» **YOUR TASK**: Give back every record below in full and exactly, but without a single image.

» **SOURCE MATERIAL**:

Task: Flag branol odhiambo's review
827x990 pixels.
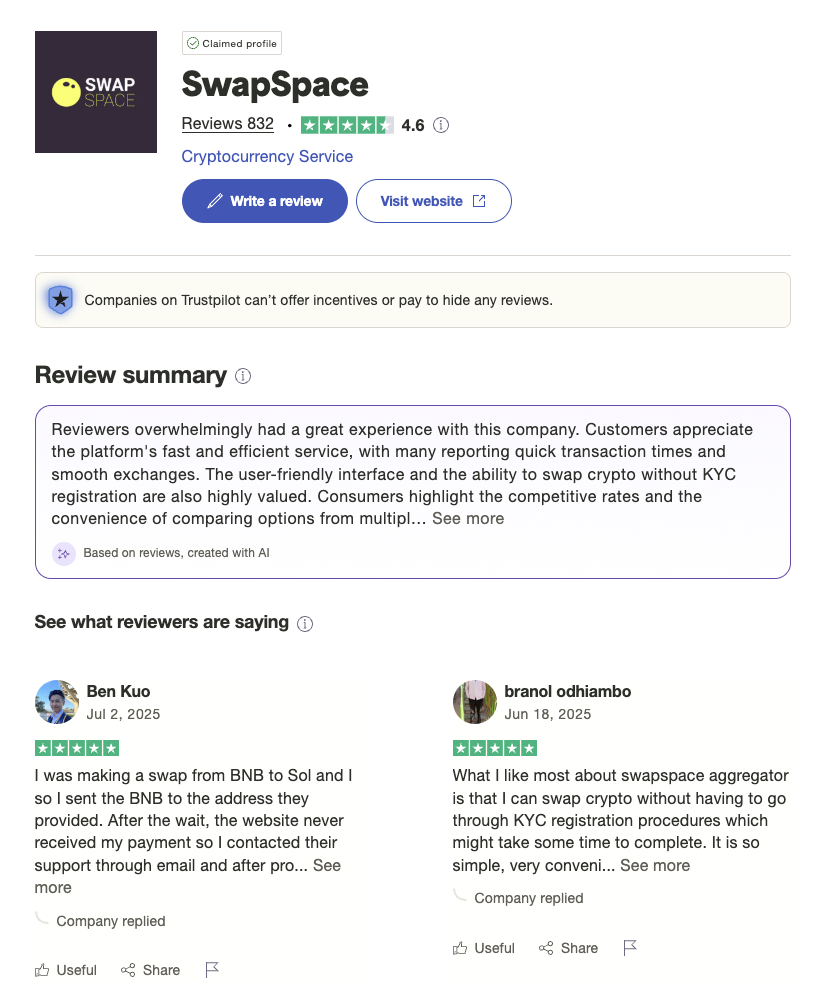Action: point(630,947)
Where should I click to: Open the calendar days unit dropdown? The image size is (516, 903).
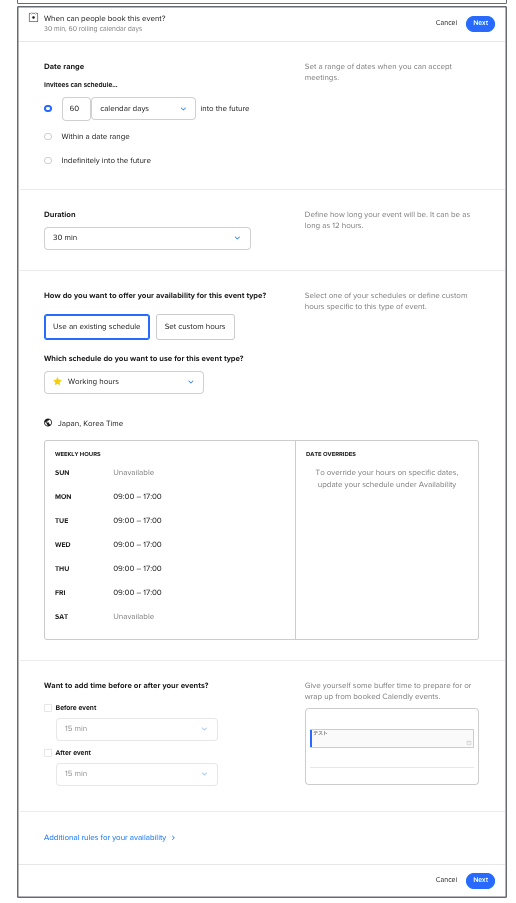(x=143, y=108)
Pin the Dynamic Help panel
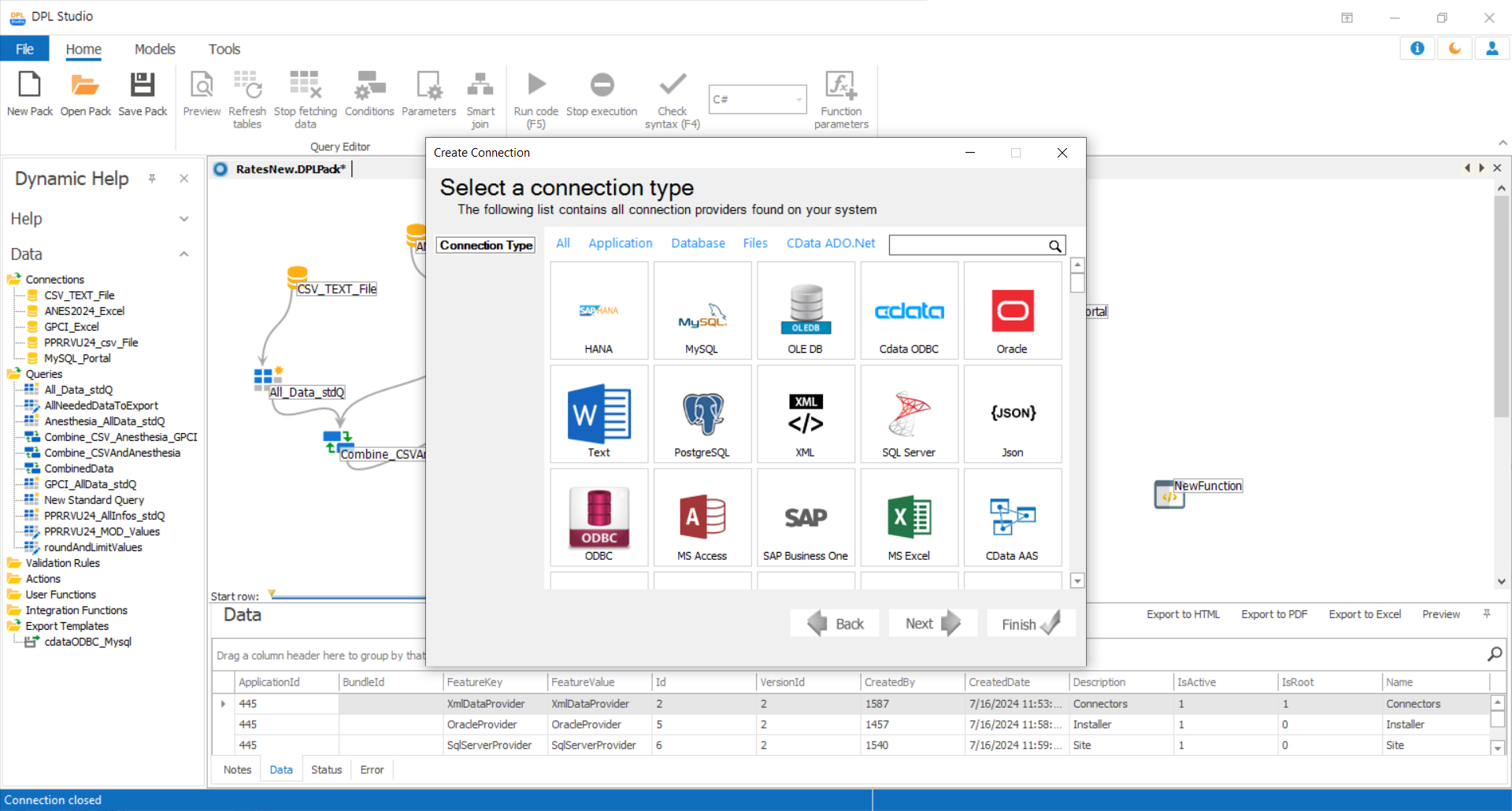1512x811 pixels. [x=152, y=179]
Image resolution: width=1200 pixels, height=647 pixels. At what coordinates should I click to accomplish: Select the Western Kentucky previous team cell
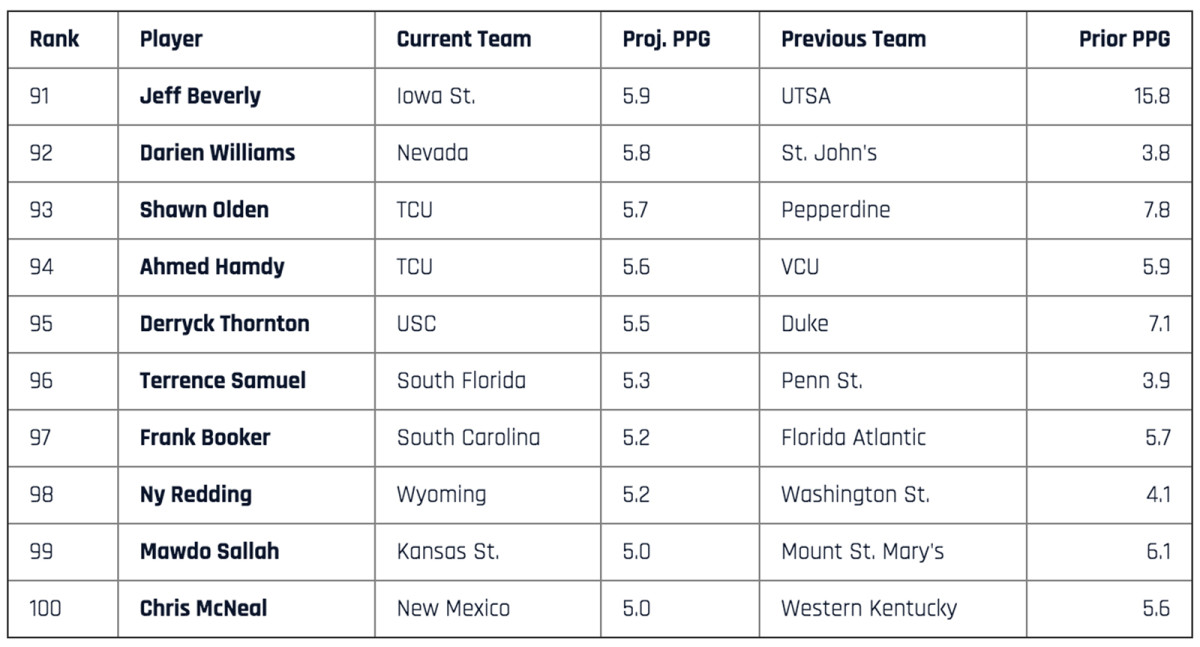click(868, 608)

» **TASK SOLUTION**:
Task: Flag branol odhiambo's review
827x990 pixels.
Action: point(630,947)
Where should I click to: Open the calendar days unit dropdown? The image size is (516, 903).
(x=143, y=108)
Pin the Dynamic Help panel
1512x811 pixels. [x=152, y=179]
Image resolution: width=1200 pixels, height=647 pixels. At what coordinates should I click to accomplish: Select the Western Kentucky previous team cell
click(868, 608)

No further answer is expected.